Boucher & Jones — Knowledge Base

Durable reference for BJ business, platform, and engagement context.

Concept: Beef finishing propane load profile

op-beef-finishing-propane-load-profile
operational-concept service-catalog
audiences: agriculture, fleet-commercial, internal-team
topics: fuel-delivery-ops, propane, dyed-diesel, ag-livestock
updated: 2026-05-14

Confidence: Estimated (volumes); Verified (fuel-mix structure, BFO operator profiles, OMAFRA fact sheets).

Operational reference for propane consumption on Ontario beef finishing operations. Beef finishing is the smallest livestock propane consumer per head among the four sectors — but the dominant fuel is dyed (coloured) farm diesel, and the cross-sell economics matter materially.

Heat uses

Limited to:

  • Office and shop space heat
  • Hot water for the wash bay
  • Freeze protection on water systems

Ontario beef finishing barns are overwhelmingly cold-deck, naturally-ventilated, open-front structures. Closed and heated finishing barns are the exception, not the rule.
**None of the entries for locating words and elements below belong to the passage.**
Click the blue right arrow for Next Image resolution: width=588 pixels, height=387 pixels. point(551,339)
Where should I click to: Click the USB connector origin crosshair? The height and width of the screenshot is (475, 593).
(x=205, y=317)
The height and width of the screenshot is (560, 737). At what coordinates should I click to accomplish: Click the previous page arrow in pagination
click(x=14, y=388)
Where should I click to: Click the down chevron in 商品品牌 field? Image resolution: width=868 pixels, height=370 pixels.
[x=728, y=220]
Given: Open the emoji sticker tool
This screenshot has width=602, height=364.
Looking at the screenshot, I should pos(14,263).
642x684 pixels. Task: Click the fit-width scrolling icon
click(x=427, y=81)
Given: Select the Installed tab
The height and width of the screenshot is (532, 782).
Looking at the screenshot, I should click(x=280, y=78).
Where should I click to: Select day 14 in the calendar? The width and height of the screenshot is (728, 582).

Fuel mix — diesel dominates

The dominant fuel on a beef finishing operation is diesel, not propane:

  • TMR mixer wagons
  • Skid-steers
  • Feed trucks
  • Manure spreaders
  • Loader fleet

Typical 1,500-head finishing operation

  • Propane: 5,000–15,000 L/yr (office, shop, freeze protection only)
  • Dyed (coloured) diesel: 100,000+ L/yr

The propane account is small; the diesel relationship dictates which supplier makes operational sense for both. The cross-sell story for SW Ontario beef finishing is coloured diesel — bundle propane onto an existing diesel relationship rather than the other way around.

Geography

Finishing concentration in Bruce, Grey, Huron, Perth counties — see reference-ontario-beef-finishing-snapshot-2026 for the full sector profile.

Sources

Beef Farmers of Ontario (ontariobeef.com); BFO operator profiles; OMAFRA beef finishing fact sheets.